— Start of Page excerpt —

The Pure Perl RayCaster

The API

About the Pure Perl Renderer API

Ok. Here are some notes on the existing code. The idea is to have available an easy to use API in order to apply typical 3D Computer Graphics techniques in Perl.

THIS IS NO COMPLETE DOCUMENTATION BY ANY MEANS. No every aspect is covered, just some basic notes to help you study, tweak, make use of the RayCaster and get you started. Do not expect a complete API for doing 3D CG (Computer Graphics) in Pure Perl RayCaster, but just a set of classes to perform many fundamental 3D CG operations. I suggest to study the source after these notes so as to have a better understanding of all you may need. There are several things on the existing source that can be improved.

ObjectReader::FileRaw Class

This class is used by RendererCanvas constructor (RendererCanvas is instantiated by the .pl script) in order to read the vertices from the RAW File. The class is responsible for setting up and returning an Object3D class with its Polygons and Vertices. Vertices normals are also calculated in this class (the rest of the application expects a ready to use object). The last step before returning the object to reader is to call Object's InitObjectScene(). You can create other Classes in ObjectReader directory for reading other formats if you want (especially plain text files are very easy to be parsed using Perl). If you want you may contribute any new ObjectReader (for other formats) you have written.

— End of Page excerpt —
— Start of Raw data —

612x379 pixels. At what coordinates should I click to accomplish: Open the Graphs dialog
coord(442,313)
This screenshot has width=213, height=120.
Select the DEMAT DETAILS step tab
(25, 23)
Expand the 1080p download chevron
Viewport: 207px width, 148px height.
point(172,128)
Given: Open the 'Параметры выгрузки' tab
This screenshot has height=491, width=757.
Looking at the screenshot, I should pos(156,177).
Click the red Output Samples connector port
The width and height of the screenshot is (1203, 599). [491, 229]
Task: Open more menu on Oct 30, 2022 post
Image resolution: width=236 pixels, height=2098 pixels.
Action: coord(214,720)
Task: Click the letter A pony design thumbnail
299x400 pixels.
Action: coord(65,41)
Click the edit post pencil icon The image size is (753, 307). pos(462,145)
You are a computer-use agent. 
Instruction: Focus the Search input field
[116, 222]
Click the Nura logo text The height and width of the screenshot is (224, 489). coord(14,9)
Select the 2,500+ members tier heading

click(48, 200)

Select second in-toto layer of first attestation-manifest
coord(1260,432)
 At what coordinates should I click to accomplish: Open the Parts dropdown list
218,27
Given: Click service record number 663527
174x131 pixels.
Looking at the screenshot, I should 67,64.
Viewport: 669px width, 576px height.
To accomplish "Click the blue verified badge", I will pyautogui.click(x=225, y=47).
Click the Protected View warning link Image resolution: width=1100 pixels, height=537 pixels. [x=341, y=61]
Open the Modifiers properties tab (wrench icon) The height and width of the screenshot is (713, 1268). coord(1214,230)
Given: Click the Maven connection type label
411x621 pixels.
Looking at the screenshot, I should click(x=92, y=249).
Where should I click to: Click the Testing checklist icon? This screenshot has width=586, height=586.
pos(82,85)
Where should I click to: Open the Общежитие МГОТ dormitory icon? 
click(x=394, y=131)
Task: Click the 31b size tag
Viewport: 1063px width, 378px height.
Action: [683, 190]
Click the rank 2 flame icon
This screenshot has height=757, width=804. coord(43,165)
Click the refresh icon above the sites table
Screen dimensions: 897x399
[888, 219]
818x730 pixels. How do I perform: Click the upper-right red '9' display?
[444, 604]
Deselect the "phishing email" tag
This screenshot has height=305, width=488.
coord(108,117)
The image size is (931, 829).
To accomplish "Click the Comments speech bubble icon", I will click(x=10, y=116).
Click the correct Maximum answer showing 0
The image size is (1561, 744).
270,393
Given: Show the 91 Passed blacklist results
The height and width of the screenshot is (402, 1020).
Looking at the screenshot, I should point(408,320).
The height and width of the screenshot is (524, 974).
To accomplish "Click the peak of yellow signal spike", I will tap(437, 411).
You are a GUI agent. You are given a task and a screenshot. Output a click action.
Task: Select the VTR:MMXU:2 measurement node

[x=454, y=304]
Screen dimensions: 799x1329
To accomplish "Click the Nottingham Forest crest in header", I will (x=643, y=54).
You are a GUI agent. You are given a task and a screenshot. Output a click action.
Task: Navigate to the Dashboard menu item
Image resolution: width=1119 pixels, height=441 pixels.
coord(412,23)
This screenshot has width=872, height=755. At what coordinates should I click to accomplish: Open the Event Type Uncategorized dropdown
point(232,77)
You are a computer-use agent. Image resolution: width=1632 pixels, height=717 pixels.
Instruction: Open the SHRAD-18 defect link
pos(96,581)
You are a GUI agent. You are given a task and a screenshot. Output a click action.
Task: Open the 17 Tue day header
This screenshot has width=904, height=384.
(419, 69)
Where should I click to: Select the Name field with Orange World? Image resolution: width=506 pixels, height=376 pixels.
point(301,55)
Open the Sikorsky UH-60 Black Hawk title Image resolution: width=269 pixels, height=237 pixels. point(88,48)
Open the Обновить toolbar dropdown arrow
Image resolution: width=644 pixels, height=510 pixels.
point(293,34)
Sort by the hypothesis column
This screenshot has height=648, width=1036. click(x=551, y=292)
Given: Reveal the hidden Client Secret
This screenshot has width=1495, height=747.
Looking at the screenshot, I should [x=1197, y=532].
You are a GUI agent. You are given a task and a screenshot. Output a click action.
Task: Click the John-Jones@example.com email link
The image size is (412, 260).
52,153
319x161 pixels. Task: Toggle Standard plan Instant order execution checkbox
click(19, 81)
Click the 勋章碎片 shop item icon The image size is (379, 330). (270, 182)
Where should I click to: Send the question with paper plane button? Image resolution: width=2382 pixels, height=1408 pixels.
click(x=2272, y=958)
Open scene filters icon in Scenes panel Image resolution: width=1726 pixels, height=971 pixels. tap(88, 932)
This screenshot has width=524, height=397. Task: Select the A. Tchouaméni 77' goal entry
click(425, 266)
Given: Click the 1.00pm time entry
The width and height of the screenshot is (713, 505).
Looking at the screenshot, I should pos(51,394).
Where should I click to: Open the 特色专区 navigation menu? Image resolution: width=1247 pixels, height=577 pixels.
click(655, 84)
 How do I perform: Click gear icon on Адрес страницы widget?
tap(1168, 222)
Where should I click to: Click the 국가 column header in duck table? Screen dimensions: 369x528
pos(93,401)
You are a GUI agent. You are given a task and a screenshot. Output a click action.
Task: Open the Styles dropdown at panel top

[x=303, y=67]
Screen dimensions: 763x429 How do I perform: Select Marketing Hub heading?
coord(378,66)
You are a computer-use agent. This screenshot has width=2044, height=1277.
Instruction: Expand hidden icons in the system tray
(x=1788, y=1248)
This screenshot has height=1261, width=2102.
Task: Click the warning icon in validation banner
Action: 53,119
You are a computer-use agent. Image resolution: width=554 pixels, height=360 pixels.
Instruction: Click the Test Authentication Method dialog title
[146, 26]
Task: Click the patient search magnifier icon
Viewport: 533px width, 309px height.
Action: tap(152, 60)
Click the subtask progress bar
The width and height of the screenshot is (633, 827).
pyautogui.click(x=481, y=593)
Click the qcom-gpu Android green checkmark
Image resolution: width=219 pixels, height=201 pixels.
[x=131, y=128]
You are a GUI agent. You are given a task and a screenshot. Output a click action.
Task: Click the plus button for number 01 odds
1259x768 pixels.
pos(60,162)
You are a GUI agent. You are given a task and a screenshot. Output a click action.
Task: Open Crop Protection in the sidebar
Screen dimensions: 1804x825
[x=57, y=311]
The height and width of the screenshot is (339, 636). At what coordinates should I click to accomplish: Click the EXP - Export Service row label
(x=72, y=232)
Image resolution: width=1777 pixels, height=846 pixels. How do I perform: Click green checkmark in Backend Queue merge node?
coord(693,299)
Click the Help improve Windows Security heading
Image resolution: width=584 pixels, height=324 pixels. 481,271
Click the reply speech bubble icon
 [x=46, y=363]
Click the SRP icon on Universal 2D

— End of Raw data —

» Written tasks
(A) In the API notes, do the following statements agree with the text? (i) The notes cover every aspect of the API. (ii) Vertex normals are calculated in the ObjectReader::FileRaw class. (iii) RendererCanvas is instantiated by the .pl script. Answer yes or no for each, quoting the deciding words.
(B) In the records, print every line from the one with "319x161 pixels. Task: Toggle" up to and including the one with "pyautogui.click(x=481, y=593)", each unchanged.

» Outputs in order
(A)
(i) No: "THIS IS NO COMPLETE DOCUMENTATION BY ANY MEANS. No every aspect is covered"
(ii) Yes: "Vertices normals are also calculated in this class"
(iii) Yes: "RendererCanvas is instantiated by the .pl script"

(B)
319x161 pixels. Task: Toggle Standard plan Instant order execution checkbox
click(19, 81)
Click the 勋章碎片 shop item icon The image size is (379, 330). (270, 182)
Where should I click to: Send the question with paper plane button? Image resolution: width=2382 pixels, height=1408 pixels.
click(x=2272, y=958)
Open scene filters icon in Scenes panel Image resolution: width=1726 pixels, height=971 pixels. tap(88, 932)
This screenshot has width=524, height=397. Task: Select the A. Tchouaméni 77' goal entry
click(425, 266)
Given: Click the 1.00pm time entry
The width and height of the screenshot is (713, 505).
Looking at the screenshot, I should pos(51,394).
Where should I click to: Open the 特色专区 navigation menu? Image resolution: width=1247 pixels, height=577 pixels.
click(655, 84)
 How do I perform: Click gear icon on Адрес страницы widget?
tap(1168, 222)
Where should I click to: Click the 국가 column header in duck table? Screen dimensions: 369x528
pos(93,401)
You are a GUI agent. You are given a task and a screenshot. Output a click action.
Task: Open the Styles dropdown at panel top

[x=303, y=67]
Screen dimensions: 763x429 How do I perform: Select Marketing Hub heading?
coord(378,66)
You are a computer-use agent. This screenshot has width=2044, height=1277.
Instruction: Expand hidden icons in the system tray
(x=1788, y=1248)
This screenshot has height=1261, width=2102.
Task: Click the warning icon in validation banner
Action: 53,119
You are a computer-use agent. Image resolution: width=554 pixels, height=360 pixels.
Instruction: Click the Test Authentication Method dialog title
[146, 26]
Task: Click the patient search magnifier icon
Viewport: 533px width, 309px height.
Action: tap(152, 60)
Click the subtask progress bar
The width and height of the screenshot is (633, 827).
pyautogui.click(x=481, y=593)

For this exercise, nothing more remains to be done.